[Task to complete]:
Exact repetition of every entry is required.
==== Dataset records ====
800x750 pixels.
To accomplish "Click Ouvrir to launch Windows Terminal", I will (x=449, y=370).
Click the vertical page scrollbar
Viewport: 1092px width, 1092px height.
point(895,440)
====
[Written response]:
800x750 pixels.
To accomplish "Click Ouvrir to launch Windows Terminal", I will (x=449, y=370).
Click the vertical page scrollbar
Viewport: 1092px width, 1092px height.
point(895,440)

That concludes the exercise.